Winter in Thrush Green (Thrush Green, #2)Winter in Thrush Green (Thrush Green 2) by Miss Read -- Historical Fiction

Two years after the events of Thrush Green have seen a few changes in the village. The main characters of the first book fade into the background while the secondary characters come to the forefront. Mr. Piggott grumbles about all the work he has to do while waiting for the pub to open; Ella and Dimity are busy being nosy about their new neighbor, a man who has recently arrived from Africa; Miss Watson, the headmistress is assaulted and robbed in her own home and her junior teacher Miss Fogarty must rise to the occasion; Nelly Tilling is on the hunt for a new husband and has her sights set on one unsuspecting man. Harold Shoosmith has come to England seeking an idyllic 19th century life, only to discover that in the mid-20th century servants are hard to come by, but the neighbors are kind, especially the vicar who appears very lonely. Mr. Shoosmith has come to Thrush Green to his hero, Nathaniel Patten's birthplace. Nathaniel Patten was a 19th century missionary and the 100th anniversary of his birth is coming up in March so Mr. Shoosmith and the vicar decide to plan a memorial. The locals can't decide what it should be but seem to want Ella to make it. Harold is appalled at the idea and must find someone rational to work with. A few romances are in the air and Paul Young has a new friend. By spring Thrush Green will have changed just a little bit more.

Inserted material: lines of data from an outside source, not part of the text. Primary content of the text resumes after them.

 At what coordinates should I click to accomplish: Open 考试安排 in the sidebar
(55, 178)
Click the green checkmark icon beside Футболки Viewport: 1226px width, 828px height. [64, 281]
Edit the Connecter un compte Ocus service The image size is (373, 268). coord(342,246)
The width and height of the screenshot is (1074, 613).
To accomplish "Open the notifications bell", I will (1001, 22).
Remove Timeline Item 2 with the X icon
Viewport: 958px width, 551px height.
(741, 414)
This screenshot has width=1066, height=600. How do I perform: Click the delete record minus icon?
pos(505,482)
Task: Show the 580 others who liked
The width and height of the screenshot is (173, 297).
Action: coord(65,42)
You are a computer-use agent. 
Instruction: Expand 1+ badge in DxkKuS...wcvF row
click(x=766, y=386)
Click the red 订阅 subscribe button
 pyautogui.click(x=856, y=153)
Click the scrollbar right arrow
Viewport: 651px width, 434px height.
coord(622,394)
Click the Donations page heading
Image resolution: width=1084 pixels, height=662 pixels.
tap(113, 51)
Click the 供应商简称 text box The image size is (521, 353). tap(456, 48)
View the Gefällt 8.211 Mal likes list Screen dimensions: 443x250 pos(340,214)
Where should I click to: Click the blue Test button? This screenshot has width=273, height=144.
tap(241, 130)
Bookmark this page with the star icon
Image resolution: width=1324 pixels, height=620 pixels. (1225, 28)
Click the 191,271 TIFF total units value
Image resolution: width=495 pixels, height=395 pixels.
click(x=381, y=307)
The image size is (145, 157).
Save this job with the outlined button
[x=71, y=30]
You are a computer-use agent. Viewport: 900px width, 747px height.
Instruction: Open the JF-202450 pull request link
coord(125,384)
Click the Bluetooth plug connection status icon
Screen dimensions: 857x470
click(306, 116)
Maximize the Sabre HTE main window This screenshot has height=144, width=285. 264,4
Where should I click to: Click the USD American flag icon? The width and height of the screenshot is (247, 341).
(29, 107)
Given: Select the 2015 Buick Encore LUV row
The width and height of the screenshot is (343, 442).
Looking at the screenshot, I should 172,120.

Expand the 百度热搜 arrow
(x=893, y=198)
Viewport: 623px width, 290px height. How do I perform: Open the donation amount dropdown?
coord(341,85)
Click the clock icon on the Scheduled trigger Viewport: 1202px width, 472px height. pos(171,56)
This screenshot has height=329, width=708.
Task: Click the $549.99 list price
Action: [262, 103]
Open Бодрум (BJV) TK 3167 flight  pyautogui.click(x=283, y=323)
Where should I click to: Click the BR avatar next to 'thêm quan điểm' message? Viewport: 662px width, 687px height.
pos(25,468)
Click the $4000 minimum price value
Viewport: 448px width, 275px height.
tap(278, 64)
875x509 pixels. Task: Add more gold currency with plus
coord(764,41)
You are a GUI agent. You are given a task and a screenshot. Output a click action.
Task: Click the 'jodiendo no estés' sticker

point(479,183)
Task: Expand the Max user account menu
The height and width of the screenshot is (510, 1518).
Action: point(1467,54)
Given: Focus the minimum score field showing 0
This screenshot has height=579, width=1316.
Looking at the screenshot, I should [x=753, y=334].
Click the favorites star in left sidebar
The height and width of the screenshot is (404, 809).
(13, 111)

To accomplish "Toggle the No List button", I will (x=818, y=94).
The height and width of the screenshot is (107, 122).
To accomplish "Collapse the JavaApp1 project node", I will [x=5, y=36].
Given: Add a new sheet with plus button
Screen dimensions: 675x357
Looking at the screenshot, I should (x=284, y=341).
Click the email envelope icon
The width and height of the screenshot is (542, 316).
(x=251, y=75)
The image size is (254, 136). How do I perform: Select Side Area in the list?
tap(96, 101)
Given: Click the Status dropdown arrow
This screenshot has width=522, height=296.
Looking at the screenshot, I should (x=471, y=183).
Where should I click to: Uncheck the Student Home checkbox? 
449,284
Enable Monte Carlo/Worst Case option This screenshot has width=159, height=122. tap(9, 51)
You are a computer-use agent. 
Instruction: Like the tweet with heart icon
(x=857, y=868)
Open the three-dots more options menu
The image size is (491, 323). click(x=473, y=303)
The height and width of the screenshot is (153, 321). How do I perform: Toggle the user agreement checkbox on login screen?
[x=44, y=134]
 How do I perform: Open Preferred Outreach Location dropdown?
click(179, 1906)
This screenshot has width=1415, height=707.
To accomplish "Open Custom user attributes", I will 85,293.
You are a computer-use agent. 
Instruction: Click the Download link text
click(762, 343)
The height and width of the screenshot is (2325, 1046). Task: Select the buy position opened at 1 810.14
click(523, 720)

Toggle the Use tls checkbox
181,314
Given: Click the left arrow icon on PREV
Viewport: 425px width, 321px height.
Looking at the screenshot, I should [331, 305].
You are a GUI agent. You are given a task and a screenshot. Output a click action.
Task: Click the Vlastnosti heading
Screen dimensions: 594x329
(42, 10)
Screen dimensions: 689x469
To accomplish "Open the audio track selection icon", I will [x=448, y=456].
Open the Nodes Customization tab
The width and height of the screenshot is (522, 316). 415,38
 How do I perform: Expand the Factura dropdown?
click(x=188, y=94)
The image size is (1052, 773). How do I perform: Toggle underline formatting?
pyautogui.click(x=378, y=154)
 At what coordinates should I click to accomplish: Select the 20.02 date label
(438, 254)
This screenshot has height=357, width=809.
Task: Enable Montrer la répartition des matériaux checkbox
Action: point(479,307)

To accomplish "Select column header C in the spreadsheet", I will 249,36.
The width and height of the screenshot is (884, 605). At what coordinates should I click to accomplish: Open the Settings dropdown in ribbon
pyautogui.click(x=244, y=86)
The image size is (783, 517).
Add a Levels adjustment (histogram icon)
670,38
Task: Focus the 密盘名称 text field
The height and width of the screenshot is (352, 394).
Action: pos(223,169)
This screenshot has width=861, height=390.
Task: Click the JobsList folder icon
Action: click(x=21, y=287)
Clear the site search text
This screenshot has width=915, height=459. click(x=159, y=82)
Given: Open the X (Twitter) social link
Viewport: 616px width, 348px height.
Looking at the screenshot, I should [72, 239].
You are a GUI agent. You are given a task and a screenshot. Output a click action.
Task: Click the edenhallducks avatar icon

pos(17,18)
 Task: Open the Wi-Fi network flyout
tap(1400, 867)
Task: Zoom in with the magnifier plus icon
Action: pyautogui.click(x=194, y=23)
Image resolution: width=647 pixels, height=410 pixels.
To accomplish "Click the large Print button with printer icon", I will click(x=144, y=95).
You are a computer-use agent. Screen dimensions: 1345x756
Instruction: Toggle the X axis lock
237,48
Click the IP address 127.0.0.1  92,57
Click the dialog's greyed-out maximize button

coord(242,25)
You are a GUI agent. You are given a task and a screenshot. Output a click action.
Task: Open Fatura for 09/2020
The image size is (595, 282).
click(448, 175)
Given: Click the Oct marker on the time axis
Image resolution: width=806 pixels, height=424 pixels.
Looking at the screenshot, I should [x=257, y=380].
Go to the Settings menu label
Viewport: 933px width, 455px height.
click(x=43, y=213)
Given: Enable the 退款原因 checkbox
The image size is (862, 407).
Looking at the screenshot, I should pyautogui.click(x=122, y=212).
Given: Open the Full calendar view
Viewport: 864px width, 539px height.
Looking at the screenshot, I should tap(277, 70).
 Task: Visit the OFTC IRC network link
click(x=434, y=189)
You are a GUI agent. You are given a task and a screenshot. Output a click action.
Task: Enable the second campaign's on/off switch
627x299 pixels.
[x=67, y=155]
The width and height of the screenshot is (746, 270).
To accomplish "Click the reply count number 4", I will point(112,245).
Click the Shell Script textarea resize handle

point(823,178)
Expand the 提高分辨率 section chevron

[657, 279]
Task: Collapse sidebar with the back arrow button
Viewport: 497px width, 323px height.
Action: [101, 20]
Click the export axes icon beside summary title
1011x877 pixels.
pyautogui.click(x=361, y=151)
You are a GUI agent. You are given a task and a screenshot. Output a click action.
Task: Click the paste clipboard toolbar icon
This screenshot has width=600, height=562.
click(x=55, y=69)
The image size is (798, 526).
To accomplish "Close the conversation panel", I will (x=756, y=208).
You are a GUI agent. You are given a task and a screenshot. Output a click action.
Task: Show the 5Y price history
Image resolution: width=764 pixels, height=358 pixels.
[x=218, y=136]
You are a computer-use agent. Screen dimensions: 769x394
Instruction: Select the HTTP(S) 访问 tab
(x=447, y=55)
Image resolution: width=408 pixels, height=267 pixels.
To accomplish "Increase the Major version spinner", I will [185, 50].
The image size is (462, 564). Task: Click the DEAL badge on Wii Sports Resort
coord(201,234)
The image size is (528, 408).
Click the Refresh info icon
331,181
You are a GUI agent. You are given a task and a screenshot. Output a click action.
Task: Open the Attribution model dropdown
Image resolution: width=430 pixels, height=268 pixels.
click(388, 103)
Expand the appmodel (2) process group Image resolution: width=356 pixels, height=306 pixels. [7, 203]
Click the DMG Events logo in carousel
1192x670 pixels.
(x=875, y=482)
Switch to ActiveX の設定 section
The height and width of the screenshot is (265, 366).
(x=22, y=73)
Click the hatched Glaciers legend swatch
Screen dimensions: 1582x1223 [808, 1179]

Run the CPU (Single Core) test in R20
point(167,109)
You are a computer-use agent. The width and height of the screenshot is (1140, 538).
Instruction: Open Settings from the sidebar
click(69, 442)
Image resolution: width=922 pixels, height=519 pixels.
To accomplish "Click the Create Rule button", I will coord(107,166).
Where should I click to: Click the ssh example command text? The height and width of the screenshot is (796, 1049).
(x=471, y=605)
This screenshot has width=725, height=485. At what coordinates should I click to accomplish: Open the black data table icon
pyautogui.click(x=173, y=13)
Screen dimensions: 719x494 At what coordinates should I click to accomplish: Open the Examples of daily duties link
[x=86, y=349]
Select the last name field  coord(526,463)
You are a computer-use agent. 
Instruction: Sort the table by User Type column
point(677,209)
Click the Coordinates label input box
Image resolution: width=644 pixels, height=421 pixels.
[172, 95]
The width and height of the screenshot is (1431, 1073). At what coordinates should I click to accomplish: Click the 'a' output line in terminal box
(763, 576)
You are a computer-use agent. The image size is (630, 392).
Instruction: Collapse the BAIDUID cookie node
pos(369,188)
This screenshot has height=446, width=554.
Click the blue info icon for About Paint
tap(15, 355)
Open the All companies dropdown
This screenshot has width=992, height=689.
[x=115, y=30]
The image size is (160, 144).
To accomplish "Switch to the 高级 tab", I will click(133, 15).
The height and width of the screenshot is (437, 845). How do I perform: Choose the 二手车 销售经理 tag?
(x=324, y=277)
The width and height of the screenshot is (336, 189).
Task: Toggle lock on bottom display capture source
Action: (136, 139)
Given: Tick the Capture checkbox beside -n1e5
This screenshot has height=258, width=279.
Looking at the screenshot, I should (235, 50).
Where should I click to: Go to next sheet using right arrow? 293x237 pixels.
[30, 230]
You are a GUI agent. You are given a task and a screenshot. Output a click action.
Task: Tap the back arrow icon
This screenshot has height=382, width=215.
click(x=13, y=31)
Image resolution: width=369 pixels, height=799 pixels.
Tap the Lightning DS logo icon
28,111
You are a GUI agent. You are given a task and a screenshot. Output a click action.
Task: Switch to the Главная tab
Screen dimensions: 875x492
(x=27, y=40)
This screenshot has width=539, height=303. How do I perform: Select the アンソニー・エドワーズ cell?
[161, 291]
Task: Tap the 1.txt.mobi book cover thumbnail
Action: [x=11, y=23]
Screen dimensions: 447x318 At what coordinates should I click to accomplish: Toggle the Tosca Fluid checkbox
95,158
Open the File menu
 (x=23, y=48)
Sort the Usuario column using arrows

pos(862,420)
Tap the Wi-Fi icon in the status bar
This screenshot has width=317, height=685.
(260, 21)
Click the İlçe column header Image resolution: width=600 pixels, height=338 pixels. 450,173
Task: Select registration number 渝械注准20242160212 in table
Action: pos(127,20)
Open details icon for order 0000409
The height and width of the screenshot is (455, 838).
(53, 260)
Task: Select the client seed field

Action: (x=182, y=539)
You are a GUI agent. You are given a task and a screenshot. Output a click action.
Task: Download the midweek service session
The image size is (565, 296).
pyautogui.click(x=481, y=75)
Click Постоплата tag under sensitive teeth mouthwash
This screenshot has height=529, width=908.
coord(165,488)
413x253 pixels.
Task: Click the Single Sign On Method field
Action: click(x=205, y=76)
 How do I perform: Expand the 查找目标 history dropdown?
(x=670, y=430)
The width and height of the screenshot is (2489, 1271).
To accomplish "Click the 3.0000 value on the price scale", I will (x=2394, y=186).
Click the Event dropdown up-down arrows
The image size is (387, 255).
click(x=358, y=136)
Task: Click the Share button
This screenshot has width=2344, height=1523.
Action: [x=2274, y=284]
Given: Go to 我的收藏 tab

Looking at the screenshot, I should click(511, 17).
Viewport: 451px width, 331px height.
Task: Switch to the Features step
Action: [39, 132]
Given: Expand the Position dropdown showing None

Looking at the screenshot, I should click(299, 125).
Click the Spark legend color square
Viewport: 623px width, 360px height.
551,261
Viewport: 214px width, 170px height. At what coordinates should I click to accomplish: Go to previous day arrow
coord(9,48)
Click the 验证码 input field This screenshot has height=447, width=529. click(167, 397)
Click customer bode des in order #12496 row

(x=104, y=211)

This is such a sweet, charming series. I like the third person narration better than the first person of the Village School series. Some of the elements of village life are the same in both series but the third person allows for emphasis on a variety of quirky characters. Each chapter alternates between a set of characters so it kept me reading to find out what happened. I knew exactly "who dunnit" so I wasn't surprised, I just wanted to know if that person got caught and how. One of the romances was predictable and one surprised me. One is a bit off-putting and one is very sweet. Some of the attitudes in the book are a little old-fashioned and some of the references are more modern than what I'm used to. This series is a hybrid between the classic English village novels of the 19th century and a modern local color novel. The writing is beautiful at times and also very simple. I think this series must appeal to elderly people who lived in a small town or village like Thrush Green. The characters are all feel so very real that they must be composites of real people. I plan to continue this series.